▶ _Document section_
※ ※ ※

Acambis has supplied 192.5 million doses of ACAM2000 to the U.S., which is being stored by the CDC's Strategic National Stockpile (SNS) program - a federal repository of vaccines, anti-infectives, chemical antidotes, antitoxins and other medical supplies designed to supplement and resupply state and local public health agencies in the event of a national emergency.

The firm also has supplied an undisclosed number of doses to at least 14 other nations, spokeswoman Lyndsay Wright told BioWorld Today.

Acambis, which splits its headquarters between Cambridge, UK, and Cambridge, Mass., is in negotiations with the government for a "warm-base manufacturing" contract to establish production capability of ACAM2000 on U.S. soil, Wright said.

The bulk production of ACAM2000, which previously was completed for the U.S. at a facility owned by Baxter Pharmaceuticals in Austria, will be moved to a facility in Canton, Mass., she said, adding that the purification activities, which previously were completed in Massachusetts, will remain in that state.

Acambis also has purchased a facility in Rockville, Md., from BioReliance Corp. for the freeze-drying and vial fill finishing production activities for ACAM2000, Wright noted.

※ ※ ※

Reproduce the passage about Acambis and its ACAM2000 doses word for word, in full.

※ ※ ※

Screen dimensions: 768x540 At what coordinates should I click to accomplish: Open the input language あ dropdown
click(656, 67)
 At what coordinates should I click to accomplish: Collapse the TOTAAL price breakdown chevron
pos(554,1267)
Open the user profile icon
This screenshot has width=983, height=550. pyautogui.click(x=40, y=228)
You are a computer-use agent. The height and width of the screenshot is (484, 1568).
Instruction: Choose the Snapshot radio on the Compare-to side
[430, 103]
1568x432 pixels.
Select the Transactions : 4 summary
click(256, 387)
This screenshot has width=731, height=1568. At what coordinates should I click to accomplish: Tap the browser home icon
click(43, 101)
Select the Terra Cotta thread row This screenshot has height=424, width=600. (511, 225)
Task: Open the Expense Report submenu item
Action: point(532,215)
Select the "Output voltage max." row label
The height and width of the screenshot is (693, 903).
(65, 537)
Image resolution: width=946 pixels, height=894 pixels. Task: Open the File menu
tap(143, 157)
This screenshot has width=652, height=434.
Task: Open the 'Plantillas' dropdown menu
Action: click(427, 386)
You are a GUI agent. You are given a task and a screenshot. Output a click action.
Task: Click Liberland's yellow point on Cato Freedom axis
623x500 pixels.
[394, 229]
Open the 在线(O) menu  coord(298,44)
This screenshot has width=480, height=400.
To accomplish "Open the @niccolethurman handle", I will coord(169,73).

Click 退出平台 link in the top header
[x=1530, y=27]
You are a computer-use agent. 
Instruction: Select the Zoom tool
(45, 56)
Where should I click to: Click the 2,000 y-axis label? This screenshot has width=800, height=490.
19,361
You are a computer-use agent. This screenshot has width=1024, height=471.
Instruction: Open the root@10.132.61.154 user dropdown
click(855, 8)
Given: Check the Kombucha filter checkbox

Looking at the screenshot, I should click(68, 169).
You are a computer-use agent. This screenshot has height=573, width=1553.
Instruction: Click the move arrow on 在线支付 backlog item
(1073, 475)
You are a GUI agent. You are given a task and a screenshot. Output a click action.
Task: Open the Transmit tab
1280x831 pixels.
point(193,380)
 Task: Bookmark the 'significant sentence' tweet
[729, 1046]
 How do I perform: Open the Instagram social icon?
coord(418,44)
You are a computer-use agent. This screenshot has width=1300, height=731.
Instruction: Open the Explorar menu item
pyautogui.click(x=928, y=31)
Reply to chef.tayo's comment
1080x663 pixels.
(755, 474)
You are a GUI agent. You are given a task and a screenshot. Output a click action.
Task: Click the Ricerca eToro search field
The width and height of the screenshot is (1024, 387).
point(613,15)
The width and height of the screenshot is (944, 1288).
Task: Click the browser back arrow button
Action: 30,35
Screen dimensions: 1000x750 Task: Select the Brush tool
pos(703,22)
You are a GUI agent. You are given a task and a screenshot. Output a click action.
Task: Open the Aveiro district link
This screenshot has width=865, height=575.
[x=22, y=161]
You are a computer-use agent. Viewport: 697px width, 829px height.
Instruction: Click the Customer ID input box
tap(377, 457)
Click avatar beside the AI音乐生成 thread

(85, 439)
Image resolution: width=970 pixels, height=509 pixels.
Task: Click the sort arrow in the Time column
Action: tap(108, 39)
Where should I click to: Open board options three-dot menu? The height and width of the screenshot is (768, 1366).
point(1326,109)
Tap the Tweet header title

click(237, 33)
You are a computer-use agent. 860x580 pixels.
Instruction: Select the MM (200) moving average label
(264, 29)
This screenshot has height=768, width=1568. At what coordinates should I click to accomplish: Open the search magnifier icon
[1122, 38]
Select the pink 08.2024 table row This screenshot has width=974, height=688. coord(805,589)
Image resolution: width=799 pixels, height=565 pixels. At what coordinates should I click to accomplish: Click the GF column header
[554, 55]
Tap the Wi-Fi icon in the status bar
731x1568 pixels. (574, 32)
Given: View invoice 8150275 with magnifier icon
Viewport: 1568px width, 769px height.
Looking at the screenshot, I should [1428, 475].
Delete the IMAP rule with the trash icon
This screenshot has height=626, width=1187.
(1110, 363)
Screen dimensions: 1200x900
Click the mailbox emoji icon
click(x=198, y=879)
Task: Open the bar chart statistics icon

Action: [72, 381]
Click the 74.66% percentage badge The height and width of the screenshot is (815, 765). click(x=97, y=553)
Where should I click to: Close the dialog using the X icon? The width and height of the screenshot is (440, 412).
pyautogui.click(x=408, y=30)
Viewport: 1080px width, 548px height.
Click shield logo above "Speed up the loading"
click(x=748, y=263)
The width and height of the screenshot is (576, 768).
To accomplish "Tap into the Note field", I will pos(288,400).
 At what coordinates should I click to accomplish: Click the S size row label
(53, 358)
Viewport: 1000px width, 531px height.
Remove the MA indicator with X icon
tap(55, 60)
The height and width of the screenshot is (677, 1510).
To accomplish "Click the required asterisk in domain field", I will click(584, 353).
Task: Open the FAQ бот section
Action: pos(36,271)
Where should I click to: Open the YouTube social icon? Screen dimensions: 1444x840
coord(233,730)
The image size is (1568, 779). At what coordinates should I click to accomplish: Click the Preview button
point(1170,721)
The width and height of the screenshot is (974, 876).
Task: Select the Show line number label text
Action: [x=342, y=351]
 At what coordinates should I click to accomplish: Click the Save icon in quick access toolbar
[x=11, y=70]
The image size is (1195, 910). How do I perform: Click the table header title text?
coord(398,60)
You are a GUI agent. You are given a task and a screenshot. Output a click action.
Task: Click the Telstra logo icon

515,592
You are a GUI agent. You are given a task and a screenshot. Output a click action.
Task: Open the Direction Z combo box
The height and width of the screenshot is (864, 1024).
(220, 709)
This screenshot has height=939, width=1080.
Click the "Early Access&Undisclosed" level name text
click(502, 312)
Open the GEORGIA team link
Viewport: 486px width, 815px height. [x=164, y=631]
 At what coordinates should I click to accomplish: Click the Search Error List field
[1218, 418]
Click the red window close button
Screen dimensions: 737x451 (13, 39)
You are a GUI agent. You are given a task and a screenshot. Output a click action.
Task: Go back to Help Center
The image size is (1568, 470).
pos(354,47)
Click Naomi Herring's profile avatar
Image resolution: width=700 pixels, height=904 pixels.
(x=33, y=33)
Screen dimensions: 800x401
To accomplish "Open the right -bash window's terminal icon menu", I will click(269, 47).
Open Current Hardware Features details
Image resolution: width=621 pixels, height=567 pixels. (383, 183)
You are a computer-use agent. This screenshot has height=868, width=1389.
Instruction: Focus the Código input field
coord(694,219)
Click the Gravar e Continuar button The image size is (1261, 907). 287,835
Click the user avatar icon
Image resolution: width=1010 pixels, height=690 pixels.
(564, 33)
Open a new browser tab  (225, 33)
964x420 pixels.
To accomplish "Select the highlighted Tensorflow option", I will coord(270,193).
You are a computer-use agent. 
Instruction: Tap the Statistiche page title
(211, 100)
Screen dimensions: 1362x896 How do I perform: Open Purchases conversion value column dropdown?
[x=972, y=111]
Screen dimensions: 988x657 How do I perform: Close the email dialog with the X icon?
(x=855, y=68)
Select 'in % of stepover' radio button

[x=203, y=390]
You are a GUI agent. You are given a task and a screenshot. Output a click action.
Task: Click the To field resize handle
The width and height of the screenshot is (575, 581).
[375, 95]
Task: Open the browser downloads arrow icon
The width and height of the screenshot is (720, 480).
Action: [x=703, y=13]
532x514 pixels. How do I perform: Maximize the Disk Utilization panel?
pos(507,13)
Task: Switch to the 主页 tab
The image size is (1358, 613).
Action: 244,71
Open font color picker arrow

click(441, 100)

※ ※ ※

▶ _Result below_
Acambis has supplied 192.5 million doses of ACAM2000 to the U.S., which is being stored by the CDC's Strategic National Stockpile (SNS) program - a federal repository of vaccines, anti-infectives, chemical antidotes, antitoxins and other medical supplies designed to supplement and resupply state and local public health agencies in the event of a national emergency.

The firm also has supplied an undisclosed number of doses to at least 14 other nations, spokeswoman Lyndsay Wright told BioWorld Today.

Acambis, which splits its headquarters between Cambridge, UK, and Cambridge, Mass., is in negotiations with the government for a "warm-base manufacturing" contract to establish production capability of ACAM2000 on U.S. soil, Wright said.

The bulk production of ACAM2000, which previously was completed for the U.S. at a facility owned by Baxter Pharmaceuticals in Austria, will be moved to a facility in Canton, Mass., she said, adding that the purification activities, which previously were completed in Massachusetts, will remain in that state.

Acambis also has purchased a facility in Rockville, Md., from BioReliance Corp. for the freeze-drying and vial fill finishing production activities for ACAM2000, Wright noted.